Cobb puts out a weak hand, which she takes. "You told me all those years ago that you'd always be there for me, and now I keep testing that promise." He winces. "Unintentionally, of course."

"You know I keep my promises.” Marigold scans his face. His color is gone, and his eyes look flat. Something isn't right. "Cobb?" she says, shaking his hand, which she's still holding. "Hey, Cobb?"

As she watches him, a machine behind him starts to beep insistently. It's high-pitched and urgent. Marigold stands, trying to make sense of the message that's flashing on the screen as the lines that show his vital signs jump, dive, and peak perilously.

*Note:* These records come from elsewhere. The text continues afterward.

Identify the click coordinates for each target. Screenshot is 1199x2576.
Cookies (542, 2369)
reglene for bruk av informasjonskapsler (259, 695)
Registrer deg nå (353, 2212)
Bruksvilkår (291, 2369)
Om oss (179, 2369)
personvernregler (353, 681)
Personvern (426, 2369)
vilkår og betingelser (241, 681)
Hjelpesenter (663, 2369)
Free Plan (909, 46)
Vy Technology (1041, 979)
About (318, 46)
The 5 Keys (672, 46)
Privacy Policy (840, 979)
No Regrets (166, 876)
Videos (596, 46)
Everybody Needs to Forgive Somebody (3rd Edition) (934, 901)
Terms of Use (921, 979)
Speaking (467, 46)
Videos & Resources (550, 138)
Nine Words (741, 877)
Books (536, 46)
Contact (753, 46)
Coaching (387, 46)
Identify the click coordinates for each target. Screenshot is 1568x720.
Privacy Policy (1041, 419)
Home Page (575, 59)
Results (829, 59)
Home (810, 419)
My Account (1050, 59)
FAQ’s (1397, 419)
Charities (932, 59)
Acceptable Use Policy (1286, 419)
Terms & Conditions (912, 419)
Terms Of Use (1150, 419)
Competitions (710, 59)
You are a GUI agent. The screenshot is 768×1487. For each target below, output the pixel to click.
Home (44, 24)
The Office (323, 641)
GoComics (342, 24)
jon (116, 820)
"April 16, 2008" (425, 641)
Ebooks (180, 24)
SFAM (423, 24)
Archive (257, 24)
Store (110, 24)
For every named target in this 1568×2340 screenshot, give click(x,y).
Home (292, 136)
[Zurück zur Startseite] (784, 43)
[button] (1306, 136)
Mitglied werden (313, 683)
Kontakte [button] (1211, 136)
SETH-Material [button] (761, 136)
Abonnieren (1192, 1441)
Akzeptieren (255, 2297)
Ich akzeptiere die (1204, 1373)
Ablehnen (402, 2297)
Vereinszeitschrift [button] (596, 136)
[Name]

Suddenly, the door opens and the room floods with medical personnel in scrubs. Everyone looks efficient, but panicked. "Excuse me, ma'am," a nurse says, nearly shoving her aside. Marigold watches, helpless, as nurses and doctors surround Cobb's bed, each person taking the lead on something different as they work in tandem to figure out what's going on.

"What's happening?" Marigold asks, looking from face to face and hoping that someone will tell her. "Is he okay? What's wrong?"

Finally, a male nurse in a pair of jade green scrubs that matches his eyes turns to her, taking her by the elbow and steering her out of the room with gentle force.

"I'm sorry, ma'am," the nurse says, holding her gaze. "Your husband is in cardiac arrest, and we need the room clear. This is serious."

"No," Marigold says, shaking her head as the nurse turns abruptly and goes back into Cobb's room. "No," she says again, shaking her head as she collapses into the nearest chair. "He's not my husband," she adds weakly.

These are the things you say and think when you're in shock, when you can't even help yourself.

"He's my ex-husband," she whispers to no one, folding forward in the chair and putting her head into her hands.

Marigold

"I can't believe you're back to square one.” Sunday shakes her head and echoes the sentiment of the rest of the women at the book club meeting a week and a half later.

"I can't believe it either." Marigold is deeply exhausted from spending so many days at Cobb's bedside in Tallahassee, but showing up here for book club was a nonnegotiable for her, even though Elijah would have preferred to see her stay in bed with a bowl of soup and a movie on her iPad so that she could start to recover from the long, hard days and nights they'd put in at the hospital.